As with many of his songs over the years, Blitz shows off some slick wordplay throughout The Grinding Wheel, including presenting me with one of my favourite new lines "you chose the higher road, I took the psycho path" from the Sabbath-soaked groover Come Heavy.
Blitz said the song's title was inspired by an episode of The Sopranos.
"I've always said that Overkill is the drug that's kept me off the drugs because it got me high enough and I still chase that high and I speak about those kind of things," he said
"For Come Heavy I was watching an old Sopranos episode and Junior was just made the boss and Tony went into the deli to congratulate him and a couple of guys were talking behind Tony's back, and he says, 'the next time, you come heavy or you don't come at all' and I said to myself, 'that is New Jersey man ... I was in that deli'. So that's where the song started and goes into the principles that I like to live by."
As well as being a melting pot of Overkill sounds and genre influences, The Grinding Wheel boasts a mix - courtesy of the band and Andy Sneap - in which each musician is clearly identified.

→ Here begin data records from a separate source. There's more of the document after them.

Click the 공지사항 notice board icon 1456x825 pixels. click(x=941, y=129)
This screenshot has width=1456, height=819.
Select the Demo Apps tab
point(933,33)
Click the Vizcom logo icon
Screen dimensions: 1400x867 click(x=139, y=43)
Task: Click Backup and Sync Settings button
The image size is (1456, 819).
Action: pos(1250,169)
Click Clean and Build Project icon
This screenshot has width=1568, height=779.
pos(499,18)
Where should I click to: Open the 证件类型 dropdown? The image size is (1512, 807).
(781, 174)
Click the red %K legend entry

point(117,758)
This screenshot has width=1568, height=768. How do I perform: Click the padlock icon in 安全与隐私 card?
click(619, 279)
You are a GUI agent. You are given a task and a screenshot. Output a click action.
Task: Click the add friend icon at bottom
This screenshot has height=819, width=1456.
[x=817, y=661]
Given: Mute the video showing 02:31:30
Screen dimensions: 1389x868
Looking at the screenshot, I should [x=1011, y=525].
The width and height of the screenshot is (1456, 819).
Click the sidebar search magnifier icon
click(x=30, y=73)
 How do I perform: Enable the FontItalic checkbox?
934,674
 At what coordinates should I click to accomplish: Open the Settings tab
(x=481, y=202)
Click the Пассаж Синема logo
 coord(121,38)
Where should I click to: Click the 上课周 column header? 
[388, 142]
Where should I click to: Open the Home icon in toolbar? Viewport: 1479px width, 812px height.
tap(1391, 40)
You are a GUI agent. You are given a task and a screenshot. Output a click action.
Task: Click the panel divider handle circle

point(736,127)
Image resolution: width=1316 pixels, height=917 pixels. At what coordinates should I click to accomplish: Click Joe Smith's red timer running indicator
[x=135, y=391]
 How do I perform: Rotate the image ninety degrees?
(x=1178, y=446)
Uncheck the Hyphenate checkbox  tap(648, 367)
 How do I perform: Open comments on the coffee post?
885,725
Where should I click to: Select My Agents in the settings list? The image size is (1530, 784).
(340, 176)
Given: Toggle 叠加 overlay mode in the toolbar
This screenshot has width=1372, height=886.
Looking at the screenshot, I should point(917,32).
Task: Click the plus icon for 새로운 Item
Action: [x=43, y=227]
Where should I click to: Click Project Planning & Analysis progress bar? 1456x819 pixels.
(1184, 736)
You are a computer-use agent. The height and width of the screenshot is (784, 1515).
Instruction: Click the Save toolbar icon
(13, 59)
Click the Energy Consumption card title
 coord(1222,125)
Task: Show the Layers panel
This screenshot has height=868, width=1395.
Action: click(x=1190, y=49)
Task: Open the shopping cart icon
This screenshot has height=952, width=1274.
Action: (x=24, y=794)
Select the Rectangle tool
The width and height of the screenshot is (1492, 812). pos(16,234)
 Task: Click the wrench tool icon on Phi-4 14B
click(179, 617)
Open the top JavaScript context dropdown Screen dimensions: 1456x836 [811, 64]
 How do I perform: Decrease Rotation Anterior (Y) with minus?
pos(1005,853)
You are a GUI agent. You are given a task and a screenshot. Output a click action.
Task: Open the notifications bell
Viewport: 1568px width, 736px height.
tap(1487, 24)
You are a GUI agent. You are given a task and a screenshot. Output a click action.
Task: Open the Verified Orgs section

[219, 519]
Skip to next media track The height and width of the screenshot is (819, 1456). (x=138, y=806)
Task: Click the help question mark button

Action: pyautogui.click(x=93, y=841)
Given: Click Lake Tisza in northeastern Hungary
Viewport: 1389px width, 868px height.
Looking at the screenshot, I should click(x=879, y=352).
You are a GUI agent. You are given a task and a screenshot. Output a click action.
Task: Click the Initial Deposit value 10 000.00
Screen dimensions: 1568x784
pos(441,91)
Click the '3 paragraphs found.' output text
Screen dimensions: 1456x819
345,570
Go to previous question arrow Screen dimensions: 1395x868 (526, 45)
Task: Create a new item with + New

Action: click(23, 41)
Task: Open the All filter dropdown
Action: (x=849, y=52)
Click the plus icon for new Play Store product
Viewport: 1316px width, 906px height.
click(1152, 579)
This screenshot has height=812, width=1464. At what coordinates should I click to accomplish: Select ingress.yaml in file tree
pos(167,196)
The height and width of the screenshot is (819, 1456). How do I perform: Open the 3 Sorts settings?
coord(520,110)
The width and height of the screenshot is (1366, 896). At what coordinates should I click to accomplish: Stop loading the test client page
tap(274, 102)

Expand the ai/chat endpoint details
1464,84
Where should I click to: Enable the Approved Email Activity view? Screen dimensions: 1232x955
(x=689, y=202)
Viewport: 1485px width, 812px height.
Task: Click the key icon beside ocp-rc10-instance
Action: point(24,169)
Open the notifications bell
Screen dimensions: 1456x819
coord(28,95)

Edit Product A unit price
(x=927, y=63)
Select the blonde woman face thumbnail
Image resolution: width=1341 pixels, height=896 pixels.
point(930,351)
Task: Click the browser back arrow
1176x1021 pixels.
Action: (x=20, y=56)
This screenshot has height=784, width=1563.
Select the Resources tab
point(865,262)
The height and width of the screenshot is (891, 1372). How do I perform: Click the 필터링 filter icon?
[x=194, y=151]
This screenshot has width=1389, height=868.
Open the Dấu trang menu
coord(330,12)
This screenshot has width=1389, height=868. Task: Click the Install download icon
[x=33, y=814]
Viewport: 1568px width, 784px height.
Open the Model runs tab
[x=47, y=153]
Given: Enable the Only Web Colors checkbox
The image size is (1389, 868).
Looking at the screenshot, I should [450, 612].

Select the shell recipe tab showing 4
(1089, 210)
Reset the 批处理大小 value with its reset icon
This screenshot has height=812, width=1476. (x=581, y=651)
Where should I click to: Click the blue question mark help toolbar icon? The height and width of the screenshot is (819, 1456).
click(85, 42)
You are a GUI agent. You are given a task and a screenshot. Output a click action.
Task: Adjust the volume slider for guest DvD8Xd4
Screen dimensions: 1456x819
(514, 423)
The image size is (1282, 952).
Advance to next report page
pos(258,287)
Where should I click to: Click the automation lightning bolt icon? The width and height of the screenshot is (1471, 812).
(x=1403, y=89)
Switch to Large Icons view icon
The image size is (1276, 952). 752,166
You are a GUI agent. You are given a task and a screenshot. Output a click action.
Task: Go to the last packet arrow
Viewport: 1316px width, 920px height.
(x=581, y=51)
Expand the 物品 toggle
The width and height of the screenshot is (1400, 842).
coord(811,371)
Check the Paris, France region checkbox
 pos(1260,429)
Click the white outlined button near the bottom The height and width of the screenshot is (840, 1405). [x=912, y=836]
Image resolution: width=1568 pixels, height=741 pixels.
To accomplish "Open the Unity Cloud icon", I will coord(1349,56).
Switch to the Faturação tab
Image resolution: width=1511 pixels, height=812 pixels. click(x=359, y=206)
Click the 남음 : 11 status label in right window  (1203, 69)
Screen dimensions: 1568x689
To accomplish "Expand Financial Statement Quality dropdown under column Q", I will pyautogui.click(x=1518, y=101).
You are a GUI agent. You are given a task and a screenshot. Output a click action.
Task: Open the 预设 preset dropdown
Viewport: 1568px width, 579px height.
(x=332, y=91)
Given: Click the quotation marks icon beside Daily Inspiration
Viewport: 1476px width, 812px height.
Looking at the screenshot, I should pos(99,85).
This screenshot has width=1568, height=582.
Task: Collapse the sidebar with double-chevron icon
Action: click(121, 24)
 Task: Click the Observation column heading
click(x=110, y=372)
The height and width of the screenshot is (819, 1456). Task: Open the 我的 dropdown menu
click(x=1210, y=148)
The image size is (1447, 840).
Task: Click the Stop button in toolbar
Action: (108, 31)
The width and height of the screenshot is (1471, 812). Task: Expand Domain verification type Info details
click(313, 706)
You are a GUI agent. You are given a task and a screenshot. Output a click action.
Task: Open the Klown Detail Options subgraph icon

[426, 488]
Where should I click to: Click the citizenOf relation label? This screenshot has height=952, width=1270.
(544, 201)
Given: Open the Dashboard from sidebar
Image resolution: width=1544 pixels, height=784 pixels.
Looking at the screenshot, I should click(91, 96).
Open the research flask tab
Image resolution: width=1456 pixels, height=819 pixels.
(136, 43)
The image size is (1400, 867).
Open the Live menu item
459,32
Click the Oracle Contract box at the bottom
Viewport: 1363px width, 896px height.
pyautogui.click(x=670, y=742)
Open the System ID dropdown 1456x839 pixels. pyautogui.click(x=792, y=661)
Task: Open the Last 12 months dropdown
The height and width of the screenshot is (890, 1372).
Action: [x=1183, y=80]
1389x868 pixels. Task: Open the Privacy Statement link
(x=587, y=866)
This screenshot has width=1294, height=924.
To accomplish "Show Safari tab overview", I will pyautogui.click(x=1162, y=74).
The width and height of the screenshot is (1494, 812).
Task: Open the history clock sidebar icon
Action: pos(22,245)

"This has always been the flag of Overkill," said Blitz. "This hasn't been Bobby and D.D.'s band. The name Overkill is representative of those who hold that flag and I think that's a really good way of looking at it.
"Everybody should be louder than everybody else ... it's a Motorhead philosophy and it's applied here. To have such a great relationship between Ronnie [drums] and D.D. [bass] and to have them so up in the mix it makes us all feel powerful.
"When you see this band play live we don't set ourselves up as, here's where the spotlight should go, we set ourselves up like a defensive football line, four of us across the front. We're kind of like the communists of metal ... everybody's equal."
Overkill was formed in New Jersey in 1980. Blitz and D.D. are the only original members to fly the flag. The band has survived peaks and troughs in the industry and at all times have maintained an integrity that is relished by fans.
"It makes it non disposable," said Blitz. "The value in the music is now being appreciated by three generations. You can't throw out a virus you've got to kill it ... I'm like a fungi.
"I'll tell you what a great man told to me once in the 90s, he goes, 'Blitz, we've been over since Horrorscope [1991], but there's nothing more dangerous than a couple of guys from New Jersey who have got nothing to f*cking lose. And that guy was D.D. Verni. And I kind of live by that principle.
"I kind of like the fact that we don't have to play by anybody else's rules. We're in a community of thrash metal that really has rules that we have to set for ourselves and that feeling of being dangerous is a great f*cking motivator .. we've got nothing to lose, let's be dangerous with what we do and that becomes exciting and maybe that's why this grind has lasted so long.
"We all live on pride to some degree, that's our biggest sin and also our biggest asset. I think some of it comes through ... we've caught a good wave and we're riding it like a motherf*cker at the moment."
Blitz said the band was certainly keen to return to Australia for a series of shows.
"The road and the live stage was always my first attraction to this whole thing and I love going out on tour and doing the shows," he said. "They say business as usual is a good thing in this house because it means that we're still valued in the current day, and that's what it's all about, it's not about what we were but what we are."